_TASK DESCRIPTION:_ Please find the number of lines in the material below where the string "will" occurs, and give only that number.

_ENTRIES SUPPLIED:_
Segment Open

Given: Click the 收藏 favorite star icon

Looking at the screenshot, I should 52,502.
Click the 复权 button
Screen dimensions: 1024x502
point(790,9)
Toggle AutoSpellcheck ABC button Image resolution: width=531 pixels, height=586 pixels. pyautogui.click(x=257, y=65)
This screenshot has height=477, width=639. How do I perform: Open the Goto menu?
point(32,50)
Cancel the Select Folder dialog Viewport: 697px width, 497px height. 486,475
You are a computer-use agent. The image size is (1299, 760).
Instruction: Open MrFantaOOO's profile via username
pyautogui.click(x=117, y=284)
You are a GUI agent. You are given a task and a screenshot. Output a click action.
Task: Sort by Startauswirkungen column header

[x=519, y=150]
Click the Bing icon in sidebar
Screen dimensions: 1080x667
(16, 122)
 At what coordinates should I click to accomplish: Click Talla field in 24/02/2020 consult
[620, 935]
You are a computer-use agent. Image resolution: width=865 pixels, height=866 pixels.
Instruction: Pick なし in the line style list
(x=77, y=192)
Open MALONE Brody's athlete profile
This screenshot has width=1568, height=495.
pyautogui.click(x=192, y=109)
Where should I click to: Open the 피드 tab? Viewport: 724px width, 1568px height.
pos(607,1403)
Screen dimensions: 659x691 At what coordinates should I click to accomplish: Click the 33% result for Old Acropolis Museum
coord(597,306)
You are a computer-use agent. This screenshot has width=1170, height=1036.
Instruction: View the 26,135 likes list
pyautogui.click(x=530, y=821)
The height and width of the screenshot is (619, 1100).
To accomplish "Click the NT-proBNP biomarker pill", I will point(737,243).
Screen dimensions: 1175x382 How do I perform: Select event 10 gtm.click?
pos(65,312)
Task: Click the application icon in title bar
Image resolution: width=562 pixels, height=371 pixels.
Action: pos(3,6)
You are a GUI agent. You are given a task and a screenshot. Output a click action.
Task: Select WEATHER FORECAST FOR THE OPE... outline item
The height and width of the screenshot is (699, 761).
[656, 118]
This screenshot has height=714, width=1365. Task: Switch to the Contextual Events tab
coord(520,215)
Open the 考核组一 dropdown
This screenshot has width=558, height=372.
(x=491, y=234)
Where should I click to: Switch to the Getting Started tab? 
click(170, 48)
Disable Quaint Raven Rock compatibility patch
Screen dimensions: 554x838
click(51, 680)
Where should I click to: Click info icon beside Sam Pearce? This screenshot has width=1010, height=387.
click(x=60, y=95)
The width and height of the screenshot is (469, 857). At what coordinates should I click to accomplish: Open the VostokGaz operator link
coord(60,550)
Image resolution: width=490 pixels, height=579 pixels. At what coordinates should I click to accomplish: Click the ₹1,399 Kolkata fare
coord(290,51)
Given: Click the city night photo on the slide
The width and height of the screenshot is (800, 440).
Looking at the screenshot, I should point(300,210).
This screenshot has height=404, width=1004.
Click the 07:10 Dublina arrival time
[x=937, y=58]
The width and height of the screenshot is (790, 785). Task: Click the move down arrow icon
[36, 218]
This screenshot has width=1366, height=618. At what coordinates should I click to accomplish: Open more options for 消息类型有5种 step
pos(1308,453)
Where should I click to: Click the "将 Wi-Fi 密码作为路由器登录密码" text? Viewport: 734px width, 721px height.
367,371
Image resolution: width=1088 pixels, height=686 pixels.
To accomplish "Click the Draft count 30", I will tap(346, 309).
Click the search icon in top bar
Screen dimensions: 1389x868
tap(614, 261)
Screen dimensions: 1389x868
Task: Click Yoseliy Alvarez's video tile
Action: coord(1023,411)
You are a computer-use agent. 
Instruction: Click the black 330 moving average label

Segment Closed

_RESULT OF THIS EXERCISE:_ 2